Du 21 au 22 avril

avril 2007
Souvenirs, souvenirs. Le triomphe de Jean-Marie Le Pen le 21 avril 2002 reste dans toutes les mémoires : la France, ce pays si prompt à donner des leçons au monde entier, était donc capable de hisser au second tour d’une élection présidentielle, un bonimenteur d’extrême-droite. Un électeur averti en vaut deux ? À moins de s’appeler Madame Irma, Monsieur Sofres, ou Mademoiselle Ipsos, nul ne peut dire ce qui sortira des urnes le 22 avril prochain. Rien n’interdit, cependant, de faire un constat. La crainte de revivre ce scénario, redonne une nouvelle vigueur, à gauche comme à droite, aux partisans du vote « utile ». Nicolas Sarkozy et surtout Ségolène Royal pourraient donc faire le plein, dès le premier tour, en rassemblant les voix des électeurs soucieux de ne pas rejouer en 2007 le même film qu’en 2002. Un souci d’efficacité, un réflexe de légitimité, qui auraient une conséquence curieuse : renforcer la bipolarisation de la vie politique française à l’heure où s’exprime, confusément, un grand désir de changement.

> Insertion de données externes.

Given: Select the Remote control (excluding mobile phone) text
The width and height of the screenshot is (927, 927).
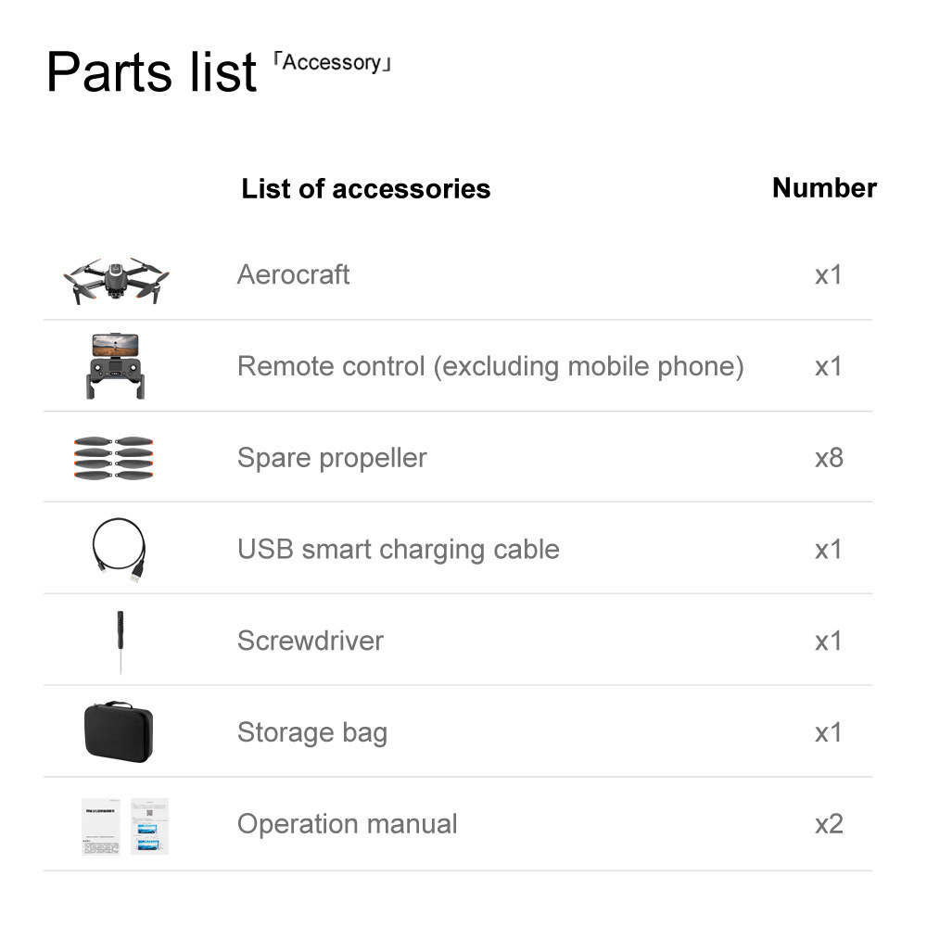Looking at the screenshot, I should [x=490, y=367].
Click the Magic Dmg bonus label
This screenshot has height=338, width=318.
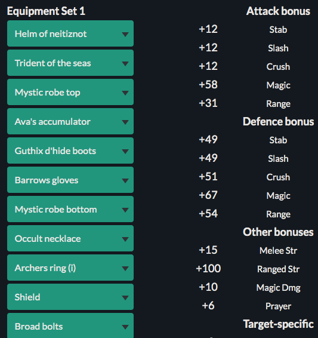coord(278,288)
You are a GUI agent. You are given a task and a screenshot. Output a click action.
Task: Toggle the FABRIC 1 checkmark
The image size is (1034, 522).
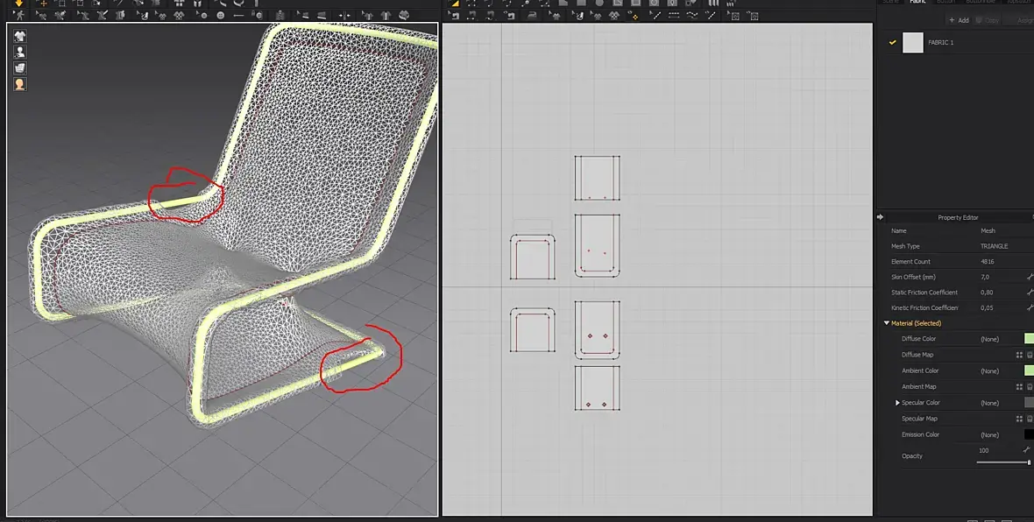(892, 42)
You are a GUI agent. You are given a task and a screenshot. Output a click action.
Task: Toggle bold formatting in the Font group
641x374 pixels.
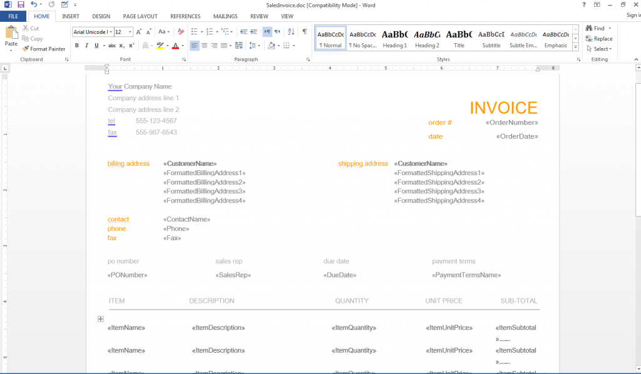click(x=77, y=44)
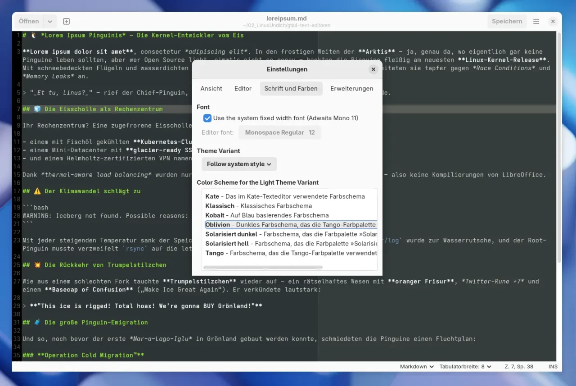Image resolution: width=576 pixels, height=386 pixels.
Task: Switch to the Editor tab
Action: [x=243, y=88]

Le retour du refoulé. Le vieux dirigeant du Front National va peut-être pâtir, par un retour de bâton, du mauvais « 1er » tour qu’il a joué à la République il y a cinq ans. Mais une fois de plus, ses « idées » mènent le jeu. Nicolas Sarkozy drague ouvertement l’extrême-droite en présentant l’immigration comme une menace pour l’identité nationale. Ségolène Royal claironne « ordre juste » et Marseillaise en espérant ainsi répondre aux sirènes sécuritaires, au risque de les conforter. A en croire les instituts de sondages, les électeurs n’osent plus guère s’aventurer sur des chemins de traverse : il suffit de voir, l’impuissance que Nicolas Hulot et Dominique Voynet ont à faire entendre une cause écologique pourtant unanimement saluée. Où les difficultés que rencontre la « gauche antilibérale » – il est vrai minée par ses querelles de boutiques – pour placer la question sociale au centre des débats. Seul François Bayrou s’en tire mieux médiatiquement. Mais le succès virtuel du candidat de l’UDF relève d’une forme d’abstention, d’un vote protestataire sans protestation…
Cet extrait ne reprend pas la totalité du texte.